Художественный текст характеризуется единством субъектной принадлежности, он результат индивидуального творчества говорящего, и потому его основным компонентом выступает автор, чье восприятие и видение мира является «центростремительной силой, организующим стержнем любого художественного текста» [1, 180].
Термин «образ автора» был введен в научный обиход В.В. Виноградовым, но проблема «образа автора» и его роль в художественном тексте разрабатывалась в научных и литературоведческих исследованиях Бахтина, Томашевского, Тынянова и многих других.
Образ автора пронизывает все языковые уровни художественного текста, скрепляя отдельные художественные элементы в единую образную структуру, обеспечивая системность, связность и целостность словесного произведения.

Условие задания —
Определите, соответствуют ли три утверждения тексту об образе автора. На каждое ответьте «да» или «нет» и приведите точную цитату, которая это решает.
1. Автор выступает основным компонентом художественного текста.
2. Термин «образ автора» ввел в научный обиход Бахтин.
3. Образ автора проявляется лишь на одном языковом уровне художественного текста.
Материал для работы не потребуется.

Предоставленный материал —

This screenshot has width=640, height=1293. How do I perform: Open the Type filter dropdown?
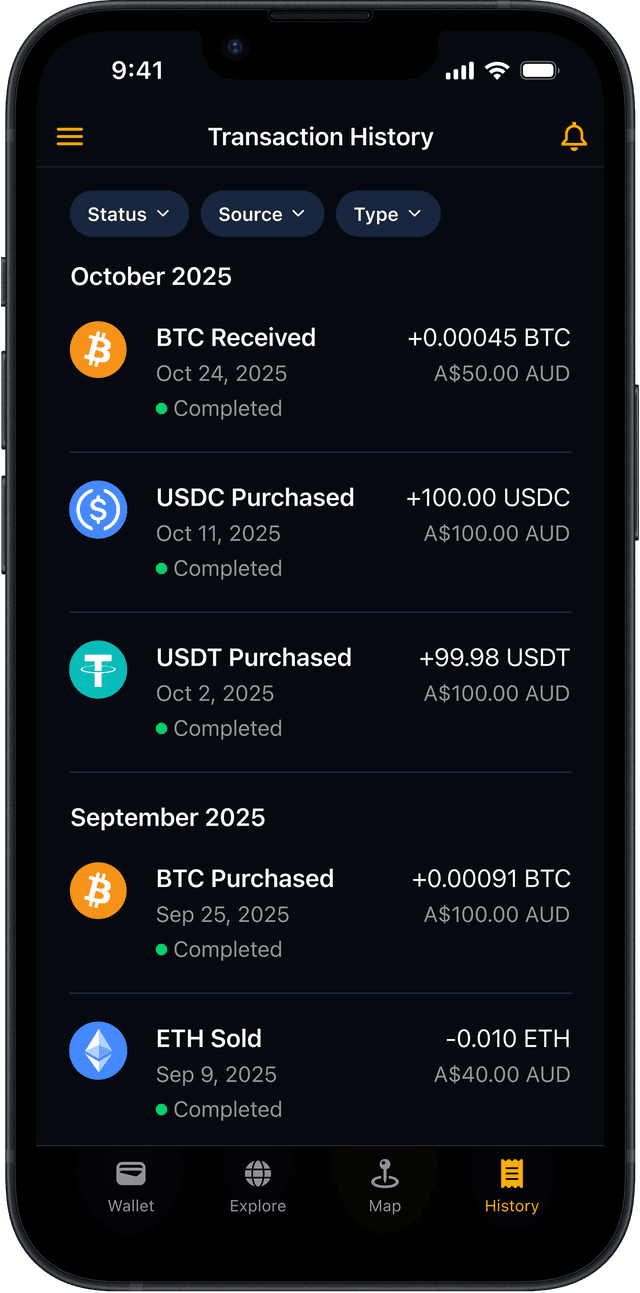coord(388,214)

Ответ —
1. Да: «его основным компонентом выступает автор».
2. Нет: «был введен в научный обиход В.В. Виноградовым».
3. Нет: «Образ автора пронизывает все языковые уровни художественного текста».